Some questions that I have are:

  1. Is a standard version of this model written out as formulae somewhere?

  2. @eleafeit mentions that the respondent utilities are parameterized via a multi-variate normal. What is the dimension of the MVN? n_respondents? n_statements?

  3. I’m having difficulty understanding how to setup the training data and the vector on which the model will be conditioned. The only reference I’ve found is this:


Is the method described here valid? Is there another better method.

Thanks much!

Following up to my questions above, after some search I found a wonderful introductory tutorial from @eleafeit 's blog:

many thanks to @eleafeit!!


Nice to meet you @aranboldt!

In addition to that blog, you might also like the longer tutorial that Kevin Van Horn and I wrote. It’s linked above in this thread, but here it is again: GitHub - ksvanhorn/ART-Forum-2017-Stan-Tutorial: Materials from tutorial "Using Stan to Estimate Hierarchical Bayes Models," ART Forum 2017 The tutorial was written for an audience that knows conjoint pretty well already, so it might not be ideal for a beginner, but all the code is there for the models that are popular in the conjoin world.

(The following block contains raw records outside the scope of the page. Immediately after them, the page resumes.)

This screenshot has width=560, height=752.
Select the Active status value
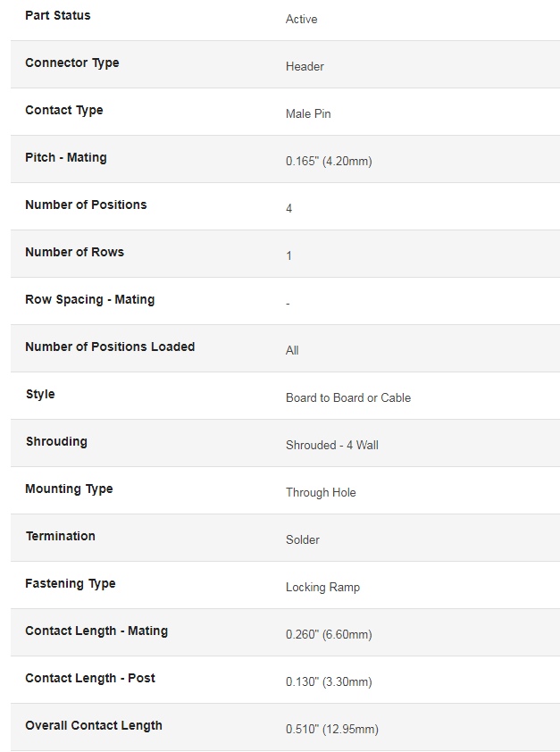point(302,19)
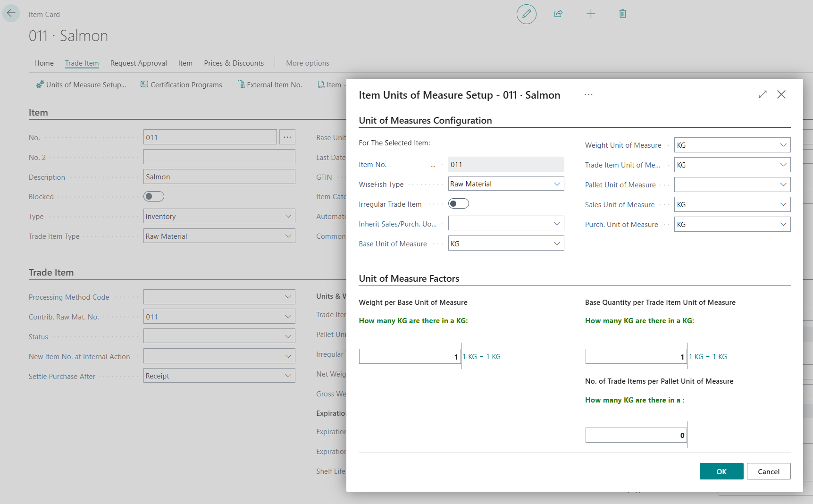Click the Trade Items per Pallet field
Screen dimensions: 813x504
636,436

To answer your specific questions:

  1. A good resource on these models is Train’s book “Discrete Choice with Simulation” He has everything written out in math notation.
  2. The MVN has dimension equal to the number of features of the choice alternatives
  3. Data setup is always a hassle as there is no standardized format for the data. For Stan, the best resources is the tutorial that Kevin and I wrote. For mlogit (an MLE package for these models in R), I’d recommend Ch 13 of my book with Chris Chapman.

Hello. I’d like to offer my 2 cents on this issue.

It is great to use Stan to model the conjoint outcome data, after the data have been collected. I follow the tutorial from Prof. Feit and modify the codes for my need.

However, it is my understanding Sawtooth uses adaptive method in data collection with a web-based survey interface. That is also very powerful and you may or may not wish to keep Sawtooth for that purpose. Good luck~

Hello @eleafeit,

I have been using your tutorial from the 2017 ART forum and reading your book with Chris Chapman. They are both great! Thank you! But I’m stuck with one little parameter on the stan model for a hierarchical multinomial logit model (hnml.stan on github). It might just be that I am confusing terms, but I haven’t been able to figure it out:

int<lower=1> K; // # of covariates of alternatives 

What does covariates of alternatives mean? In the example you have of chocolate data it is K=9, are this those 9 covariates?

  1. Price
  2. BrandDove
  3. BrandGhirardelli
  4. BrandHersheys
  5. BrandGodiva
  6. TypeDark
  7. TypeDarkNuts
  8. TypeMilk
  9. TypeMilkNuts

Thanks again!


Sorry for the slow response. I took a few days off last week and am just not catching up with my inbox.

Yes, “covariates of alternatives” means the features of the alternatives that people choose from. You are right that the covariates are price and the dummies for brand and type. Let me know if you have other questions!